_Problem requirements_
The full listing should be set down exactly as it reads.

_Material to process_

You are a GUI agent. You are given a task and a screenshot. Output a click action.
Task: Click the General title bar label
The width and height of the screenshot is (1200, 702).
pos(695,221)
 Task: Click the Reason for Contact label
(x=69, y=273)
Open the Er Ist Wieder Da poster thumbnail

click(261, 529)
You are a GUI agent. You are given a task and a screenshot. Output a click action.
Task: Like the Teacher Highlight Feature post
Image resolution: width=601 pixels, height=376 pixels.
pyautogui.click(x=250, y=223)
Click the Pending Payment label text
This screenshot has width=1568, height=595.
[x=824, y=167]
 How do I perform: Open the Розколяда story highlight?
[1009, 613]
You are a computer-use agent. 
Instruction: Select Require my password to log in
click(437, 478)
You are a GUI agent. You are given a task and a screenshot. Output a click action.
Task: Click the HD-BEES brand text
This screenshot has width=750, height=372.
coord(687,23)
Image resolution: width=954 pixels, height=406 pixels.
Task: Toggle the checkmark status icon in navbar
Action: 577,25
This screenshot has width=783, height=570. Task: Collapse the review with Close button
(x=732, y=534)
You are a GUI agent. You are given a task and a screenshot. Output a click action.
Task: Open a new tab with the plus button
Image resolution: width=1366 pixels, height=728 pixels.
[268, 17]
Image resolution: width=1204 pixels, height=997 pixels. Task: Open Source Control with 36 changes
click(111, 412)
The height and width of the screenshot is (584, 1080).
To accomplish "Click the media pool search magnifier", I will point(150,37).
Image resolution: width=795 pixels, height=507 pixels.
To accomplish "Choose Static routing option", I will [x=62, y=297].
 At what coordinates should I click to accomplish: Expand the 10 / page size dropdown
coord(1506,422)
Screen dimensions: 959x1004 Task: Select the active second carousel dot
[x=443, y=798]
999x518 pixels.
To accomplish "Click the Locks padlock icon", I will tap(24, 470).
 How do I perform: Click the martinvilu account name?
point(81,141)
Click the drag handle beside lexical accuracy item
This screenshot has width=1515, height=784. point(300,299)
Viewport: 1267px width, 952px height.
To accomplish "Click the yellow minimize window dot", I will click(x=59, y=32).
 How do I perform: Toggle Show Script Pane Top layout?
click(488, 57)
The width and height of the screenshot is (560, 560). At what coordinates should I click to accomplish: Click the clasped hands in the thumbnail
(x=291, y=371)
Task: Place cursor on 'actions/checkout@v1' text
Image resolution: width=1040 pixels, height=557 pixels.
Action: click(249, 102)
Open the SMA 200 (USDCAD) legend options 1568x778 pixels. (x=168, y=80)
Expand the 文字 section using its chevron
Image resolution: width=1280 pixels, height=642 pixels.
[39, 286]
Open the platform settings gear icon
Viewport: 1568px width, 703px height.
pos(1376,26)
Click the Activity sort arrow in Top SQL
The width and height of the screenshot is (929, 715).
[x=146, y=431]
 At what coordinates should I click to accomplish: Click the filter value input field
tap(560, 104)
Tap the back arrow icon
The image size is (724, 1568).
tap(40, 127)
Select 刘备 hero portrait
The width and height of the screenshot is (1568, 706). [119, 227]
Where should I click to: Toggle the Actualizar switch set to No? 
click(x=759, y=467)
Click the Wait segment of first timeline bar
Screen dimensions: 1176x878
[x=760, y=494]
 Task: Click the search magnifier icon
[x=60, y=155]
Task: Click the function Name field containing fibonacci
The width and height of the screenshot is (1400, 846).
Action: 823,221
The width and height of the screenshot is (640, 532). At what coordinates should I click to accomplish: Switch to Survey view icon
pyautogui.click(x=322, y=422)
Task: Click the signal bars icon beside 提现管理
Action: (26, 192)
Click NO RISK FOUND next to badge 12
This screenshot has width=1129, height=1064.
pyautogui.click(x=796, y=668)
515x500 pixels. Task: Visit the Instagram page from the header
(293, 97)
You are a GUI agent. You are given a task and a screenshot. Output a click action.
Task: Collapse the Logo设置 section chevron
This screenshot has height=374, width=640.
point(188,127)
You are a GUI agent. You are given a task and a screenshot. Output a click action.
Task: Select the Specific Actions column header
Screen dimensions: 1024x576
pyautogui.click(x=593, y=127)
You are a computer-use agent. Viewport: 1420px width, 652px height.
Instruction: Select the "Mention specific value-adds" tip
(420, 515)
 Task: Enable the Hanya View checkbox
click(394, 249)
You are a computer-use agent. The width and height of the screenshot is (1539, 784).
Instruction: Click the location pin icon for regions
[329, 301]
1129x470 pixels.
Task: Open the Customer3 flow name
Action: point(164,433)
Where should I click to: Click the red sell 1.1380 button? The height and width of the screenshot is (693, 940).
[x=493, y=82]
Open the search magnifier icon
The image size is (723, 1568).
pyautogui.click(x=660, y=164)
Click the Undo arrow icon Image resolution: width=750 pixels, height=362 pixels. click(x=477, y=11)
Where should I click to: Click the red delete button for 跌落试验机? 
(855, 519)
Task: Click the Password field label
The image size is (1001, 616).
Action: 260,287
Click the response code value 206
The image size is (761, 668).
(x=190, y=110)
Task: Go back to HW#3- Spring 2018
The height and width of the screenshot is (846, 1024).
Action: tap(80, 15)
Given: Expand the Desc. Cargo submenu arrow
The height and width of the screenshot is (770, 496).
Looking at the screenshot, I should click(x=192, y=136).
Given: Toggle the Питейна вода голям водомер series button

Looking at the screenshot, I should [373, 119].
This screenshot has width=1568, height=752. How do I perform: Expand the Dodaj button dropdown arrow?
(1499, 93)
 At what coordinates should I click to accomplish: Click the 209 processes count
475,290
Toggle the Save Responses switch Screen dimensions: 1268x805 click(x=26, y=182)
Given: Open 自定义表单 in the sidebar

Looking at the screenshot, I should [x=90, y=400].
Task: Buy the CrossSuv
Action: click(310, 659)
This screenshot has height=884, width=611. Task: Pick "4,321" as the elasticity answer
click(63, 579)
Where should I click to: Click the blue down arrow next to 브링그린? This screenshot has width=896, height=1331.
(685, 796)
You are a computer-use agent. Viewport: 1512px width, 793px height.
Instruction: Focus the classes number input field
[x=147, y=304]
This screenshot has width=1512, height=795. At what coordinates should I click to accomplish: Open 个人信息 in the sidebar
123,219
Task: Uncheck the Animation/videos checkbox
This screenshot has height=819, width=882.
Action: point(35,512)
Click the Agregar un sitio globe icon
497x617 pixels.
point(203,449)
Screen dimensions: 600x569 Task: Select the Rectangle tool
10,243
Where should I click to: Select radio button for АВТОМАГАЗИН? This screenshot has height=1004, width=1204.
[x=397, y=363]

_Solution to this exercise_
You are a GUI agent. You are given a task and a screenshot. Output a click action.
Task: Click the General title bar label
The width and height of the screenshot is (1200, 702).
pos(695,221)
 Task: Click the Reason for Contact label
(x=69, y=273)
Open the Er Ist Wieder Da poster thumbnail

click(261, 529)
You are a GUI agent. You are given a task and a screenshot. Output a click action.
Task: Like the Teacher Highlight Feature post
Image resolution: width=601 pixels, height=376 pixels.
pyautogui.click(x=250, y=223)
Click the Pending Payment label text
This screenshot has width=1568, height=595.
[x=824, y=167]
 How do I perform: Open the Розколяда story highlight?
[1009, 613]
You are a computer-use agent. 
Instruction: Select Require my password to log in
click(437, 478)
You are a GUI agent. You are given a task and a screenshot. Output a click action.
Task: Click the HD-BEES brand text
This screenshot has width=750, height=372.
coord(687,23)
Image resolution: width=954 pixels, height=406 pixels.
Task: Toggle the checkmark status icon in navbar
Action: 577,25
This screenshot has width=783, height=570. Task: Collapse the review with Close button
(x=732, y=534)
You are a GUI agent. You are given a task and a screenshot. Output a click action.
Task: Open a new tab with the plus button
Image resolution: width=1366 pixels, height=728 pixels.
[268, 17]
Image resolution: width=1204 pixels, height=997 pixels. Task: Open Source Control with 36 changes
click(111, 412)
The height and width of the screenshot is (584, 1080).
To accomplish "Click the media pool search magnifier", I will point(150,37).
Image resolution: width=795 pixels, height=507 pixels.
To accomplish "Choose Static routing option", I will [x=62, y=297].
 At what coordinates should I click to accomplish: Expand the 10 / page size dropdown
coord(1506,422)
Screen dimensions: 959x1004 Task: Select the active second carousel dot
[x=443, y=798]
999x518 pixels.
To accomplish "Click the Locks padlock icon", I will tap(24, 470).
 How do I perform: Click the martinvilu account name?
point(81,141)
Click the drag handle beside lexical accuracy item
This screenshot has width=1515, height=784. point(300,299)
Viewport: 1267px width, 952px height.
To accomplish "Click the yellow minimize window dot", I will click(x=59, y=32).
 How do I perform: Toggle Show Script Pane Top layout?
click(488, 57)
The width and height of the screenshot is (560, 560). At what coordinates should I click to accomplish: Click the clasped hands in the thumbnail
(x=291, y=371)
Task: Place cursor on 'actions/checkout@v1' text
Image resolution: width=1040 pixels, height=557 pixels.
Action: click(249, 102)
Open the SMA 200 (USDCAD) legend options 1568x778 pixels. (x=168, y=80)
Expand the 文字 section using its chevron
Image resolution: width=1280 pixels, height=642 pixels.
[39, 286]
Open the platform settings gear icon
Viewport: 1568px width, 703px height.
pos(1376,26)
Click the Activity sort arrow in Top SQL
The width and height of the screenshot is (929, 715).
[x=146, y=431]
 At what coordinates should I click to accomplish: Click the filter value input field
tap(560, 104)
Tap the back arrow icon
The image size is (724, 1568).
tap(40, 127)
Select 刘备 hero portrait
The width and height of the screenshot is (1568, 706). [119, 227]
Where should I click to: Toggle the Actualizar switch set to No? 
click(x=759, y=467)
Click the Wait segment of first timeline bar
Screen dimensions: 1176x878
[x=760, y=494]
 Task: Click the search magnifier icon
[x=60, y=155]
Task: Click the function Name field containing fibonacci
The width and height of the screenshot is (1400, 846).
Action: 823,221
The width and height of the screenshot is (640, 532). At what coordinates should I click to accomplish: Switch to Survey view icon
pyautogui.click(x=322, y=422)
Task: Click the signal bars icon beside 提现管理
Action: (26, 192)
Click NO RISK FOUND next to badge 12
This screenshot has width=1129, height=1064.
pyautogui.click(x=796, y=668)
515x500 pixels. Task: Visit the Instagram page from the header
(293, 97)
You are a GUI agent. You are given a task and a screenshot. Output a click action.
Task: Collapse the Logo设置 section chevron
This screenshot has height=374, width=640.
point(188,127)
You are a GUI agent. You are given a task and a screenshot. Output a click action.
Task: Select the Specific Actions column header
Screen dimensions: 1024x576
pyautogui.click(x=593, y=127)
You are a computer-use agent. Viewport: 1420px width, 652px height.
Instruction: Select the "Mention specific value-adds" tip
(420, 515)
 Task: Enable the Hanya View checkbox
click(394, 249)
You are a computer-use agent. The width and height of the screenshot is (1539, 784).
Instruction: Click the location pin icon for regions
[329, 301]
1129x470 pixels.
Task: Open the Customer3 flow name
Action: point(164,433)
Where should I click to: Click the red sell 1.1380 button? The height and width of the screenshot is (693, 940).
[x=493, y=82]
Open the search magnifier icon
The image size is (723, 1568).
pyautogui.click(x=660, y=164)
Click the Undo arrow icon Image resolution: width=750 pixels, height=362 pixels. click(x=477, y=11)
Where should I click to: Click the red delete button for 跌落试验机? 
(855, 519)
Task: Click the Password field label
The image size is (1001, 616).
Action: 260,287
Click the response code value 206
The image size is (761, 668).
(x=190, y=110)
Task: Go back to HW#3- Spring 2018
The height and width of the screenshot is (846, 1024).
Action: tap(80, 15)
Given: Expand the Desc. Cargo submenu arrow
The height and width of the screenshot is (770, 496).
Looking at the screenshot, I should click(x=192, y=136).
Given: Toggle the Питейна вода голям водомер series button

Looking at the screenshot, I should [373, 119].
This screenshot has width=1568, height=752. How do I perform: Expand the Dodaj button dropdown arrow?
(1499, 93)
 At what coordinates should I click to accomplish: Click the 209 processes count
475,290
Toggle the Save Responses switch Screen dimensions: 1268x805 click(x=26, y=182)
Given: Open 自定义表单 in the sidebar

Looking at the screenshot, I should [x=90, y=400].
Task: Buy the CrossSuv
Action: click(310, 659)
This screenshot has height=884, width=611. Task: Pick "4,321" as the elasticity answer
click(63, 579)
Where should I click to: Click the blue down arrow next to 브링그린? This screenshot has width=896, height=1331.
(685, 796)
You are a computer-use agent. Viewport: 1512px width, 793px height.
Instruction: Focus the classes number input field
[x=147, y=304]
This screenshot has width=1512, height=795. At what coordinates should I click to accomplish: Open 个人信息 in the sidebar
123,219
Task: Uncheck the Animation/videos checkbox
This screenshot has height=819, width=882.
Action: point(35,512)
Click the Agregar un sitio globe icon
497x617 pixels.
point(203,449)
Screen dimensions: 600x569 Task: Select the Rectangle tool
10,243
Where should I click to: Select radio button for АВТОМАГАЗИН? This screenshot has height=1004, width=1204.
[x=397, y=363]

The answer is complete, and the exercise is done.